Let me first start off by saying there is nothing nice about stealing people's personal property. That's what tips are. Our federal laws state clearly that tips are the sole property of the tipped employee. You might ask, Who is the tipped employee? Isn't it the cooks, the hostesses, the dish washers and anyone else the business wants to give it to? No, a tip is not the property of whom ever the business owner wants to share it with, it's the property of the employee to whom it was presented. What is so nice about paying employees $2.65 an hour? The fact that employers in your state can pay their workers $5.15 an hour is an embaracement to start with. Now, about that $2.65 an hour wage your state has adopted for tipped employees. Why is your state allowing employers to pay tipped workers less in wages when it is a clear and undeniable fact that customers are tipping workers so that they will earn more money?
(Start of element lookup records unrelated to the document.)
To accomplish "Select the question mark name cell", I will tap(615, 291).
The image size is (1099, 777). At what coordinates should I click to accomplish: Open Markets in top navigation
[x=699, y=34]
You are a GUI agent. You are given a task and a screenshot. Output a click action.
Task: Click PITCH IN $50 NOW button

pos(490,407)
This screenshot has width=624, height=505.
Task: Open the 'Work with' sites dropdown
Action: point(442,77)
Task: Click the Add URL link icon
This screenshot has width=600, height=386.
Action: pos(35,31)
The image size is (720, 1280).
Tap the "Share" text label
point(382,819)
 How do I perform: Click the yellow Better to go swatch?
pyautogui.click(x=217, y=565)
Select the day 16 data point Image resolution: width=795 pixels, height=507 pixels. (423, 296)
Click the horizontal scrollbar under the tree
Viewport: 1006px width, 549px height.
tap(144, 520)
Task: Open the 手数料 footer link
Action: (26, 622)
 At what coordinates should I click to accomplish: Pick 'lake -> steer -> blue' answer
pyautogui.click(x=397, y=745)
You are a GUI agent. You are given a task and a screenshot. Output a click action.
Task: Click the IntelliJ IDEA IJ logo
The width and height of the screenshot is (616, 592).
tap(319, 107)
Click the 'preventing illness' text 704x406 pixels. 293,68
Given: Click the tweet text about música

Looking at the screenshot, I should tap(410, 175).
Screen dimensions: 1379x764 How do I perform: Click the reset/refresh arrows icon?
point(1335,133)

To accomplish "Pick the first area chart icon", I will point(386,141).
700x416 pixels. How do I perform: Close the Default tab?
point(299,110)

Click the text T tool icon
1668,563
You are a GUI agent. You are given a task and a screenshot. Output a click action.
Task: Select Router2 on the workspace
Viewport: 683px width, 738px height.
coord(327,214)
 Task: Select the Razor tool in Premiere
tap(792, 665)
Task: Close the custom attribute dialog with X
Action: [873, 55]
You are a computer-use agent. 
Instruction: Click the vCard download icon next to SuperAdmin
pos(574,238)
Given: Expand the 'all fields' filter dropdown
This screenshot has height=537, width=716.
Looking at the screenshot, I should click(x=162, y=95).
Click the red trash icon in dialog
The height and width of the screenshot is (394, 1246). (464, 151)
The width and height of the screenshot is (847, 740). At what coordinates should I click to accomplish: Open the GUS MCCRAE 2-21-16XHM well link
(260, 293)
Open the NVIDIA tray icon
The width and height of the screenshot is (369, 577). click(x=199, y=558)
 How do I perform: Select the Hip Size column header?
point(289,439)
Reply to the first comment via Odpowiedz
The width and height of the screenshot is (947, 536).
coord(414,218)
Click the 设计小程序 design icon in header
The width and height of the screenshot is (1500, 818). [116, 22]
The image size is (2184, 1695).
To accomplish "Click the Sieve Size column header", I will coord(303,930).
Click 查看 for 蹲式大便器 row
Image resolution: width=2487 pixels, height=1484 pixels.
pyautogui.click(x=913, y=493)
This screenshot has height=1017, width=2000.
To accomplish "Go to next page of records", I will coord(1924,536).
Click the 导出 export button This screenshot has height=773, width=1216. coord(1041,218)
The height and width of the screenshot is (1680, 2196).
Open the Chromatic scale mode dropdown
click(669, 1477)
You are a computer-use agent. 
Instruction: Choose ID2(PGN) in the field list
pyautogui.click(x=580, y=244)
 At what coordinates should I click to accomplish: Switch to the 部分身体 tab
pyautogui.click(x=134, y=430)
Doesn't such tipping by the public clearly exhibit the public's will to see that certain workers earn more than simply minimum wage?

The reason it is a common practice in many restaurants to mandate that the waiters tips must be shared with other workers whom obviously did not receive tips is because businesses think that they are above the law. Can a waiter steal a tip from a customer? Then why should the business owner be able to steal a tip from the waiter? You see, I have no problem with waiters or any other employees giving fellow workers tips if it is actually in their best interest to give tips to fellow workers, however tips are defined by federal laws as a sum presented by a customer as a gift or gratuity in recognition of some service performed for him. Please note that tips are not defined as a sum given by a worker to other workers. Tips where defined by federal laws to protect both the workers and public.

You see, back in the early 1900's and even before that employers where stealing their employee's tips. Our federal government saw the need to protect tips as the property of the tipped employee and went about enacting laws to protect both the employee's and customer from the overreaching hands of employers. While waiters tipping out other employees may have become somewhat of a common practice the reason for it becoming a common practice is obvious to me. Businesses want their workers to share tips because they have figured out that if they can intimidate the workers into sharing tips they can offer part of the waiter's tips to job applicants applying for a non-tipped position while at the same time offering them less in wages.

The fact that you have stated that it'a a nice thing that in your state employers must make up the difference between $2.65 and $5.15 an hour if customers don't tip baffles me.

If customers tip in your state, the business saves money and subsequesntly increases their own profits. Why is your state alowing business owners to profit from the tips customer present their employees? What is nice about this fruad. That's what it is. Nothing more than FRAUD...

Customers are undeniably tipping to benefit the workers and yet your state is giving over the financial benefit's of the customer's tip to the business owners of your state.

Fraud is defined as:
Deception carried out for the purpose of achieving personal gain while causing injury to another party.

Empolyers are achieving personal gain from the tips given to their employees. As a result the employees whose wages are being reduced are being injured by the loss of income your state has approved. Your state has deceptively claimed the right to determine who should benefit from the customer's tips when it is clearly the customer's right to determine who should benefit from his tip. Your state has passed a law which gives over the financial benefits of the customer's tip to the business owners of your state illegally and in violation of our Constitution.

The 14th Amendment of the Constitution of the United States.

No State shall make or enforce any law which shall abridge the privileges or immunities of citizens of the United States; nor shall any State deprive any person of life, liberty, or property, without due process of law; nor deny to any person within its jurisdiction the equal protection of the laws.